I am fairly certain the `calculate_lines()` and `bulk_square_error()` methods can be improved a lot.

`calculate_lines()` takes in a parent image of type `ImageTensor` which is just my subclass of `torch.Tensor`,  the current points of type `torch.Tensor` and of the form `[y, x]`,  and then the list of all points to draw to of type `torch.Tensor` of the form `[[y_0, x_0], [y_1, x_1], ...]` and returns a `torch.Tensor` of shape `[y, x, nail_index]`. I am pretty sure that the biggest bottleneck of this function is the creation of `y0, x0, y1, x1, delta_y, and delta_x`. I am sure there is a better way to be able to handle them than what I am doing, which is just expanding them to be the desired output shape. but I am sure that allocates a lot more memory than is necessary and that there is a better way to handle that, but I am very new to using pytorch and am not very familiar with all of its methods. I am using [this](https://en.wikipedia.org/wiki/Distance_from_a_point_to_a_line#Line_defined_by_two_points) formula to draw the lines.
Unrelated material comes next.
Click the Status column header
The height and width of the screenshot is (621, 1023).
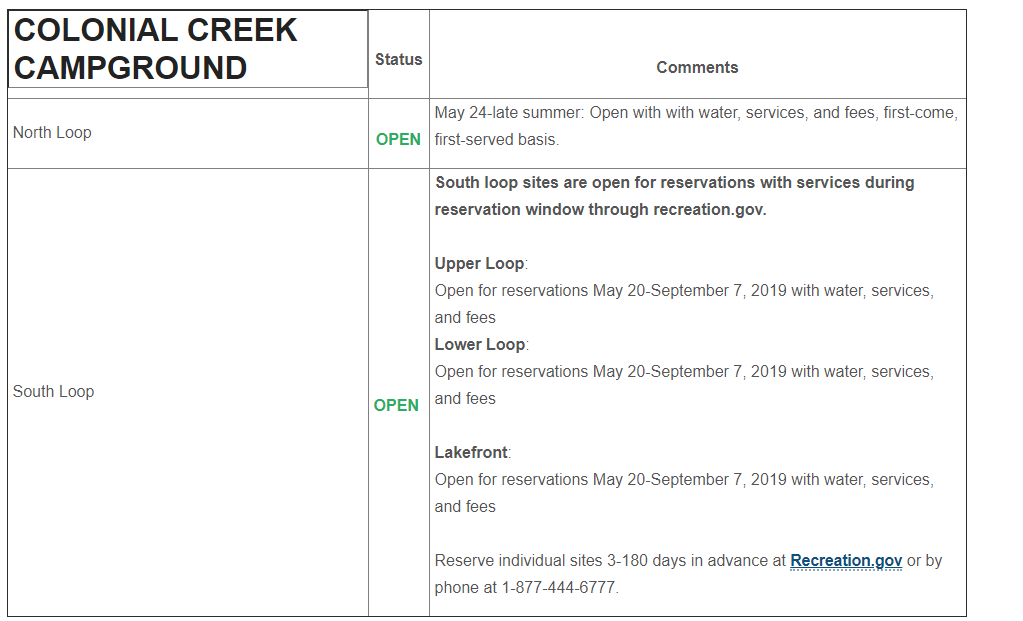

`bulk_square_error()` takes in a 3d tensor of each of the lines added to the current string art and  the  2d real target image and returns a 1d tensor of the sumemd square error of each 2d slice. This function has the same problem as `calculate_lines()` where I am expanding the target image to be the same shape as the 3d tensor. I am sure there is a way to compare each slice to the same 2d tensor without having to expand it to take up more memory.

I am looking for any any ways to improve the speed/GPU memory usage of my program, and any criticisms/feedback regarding code style or my aproach to the problem.

Any help is appreciated. Thanks!

-----

Edits:

There is no good reason as to why I am using pytorch rather than numpy. Originally, I was calculating the mean squared error of using `torch.nn.functional.mse_loss()` method to compare each line+string art to the real image individually, but it was extremely slow to iterate over each possible line with a for loop. Not that I am not using that function any more, I could switch to numpy, but pytorch is fine.

Additionally, I feel like I should share my inspiration for this project. [This](https://www.youtube.com/watch?v=WGccIFf6MF8&ab_channel=VirtuallyPassed) youtube video was my inspiration. The creator recently made a follow-up to a video using the radon transform. Maybe I will attempt that implementation eventually, but for now I am content with this implementation.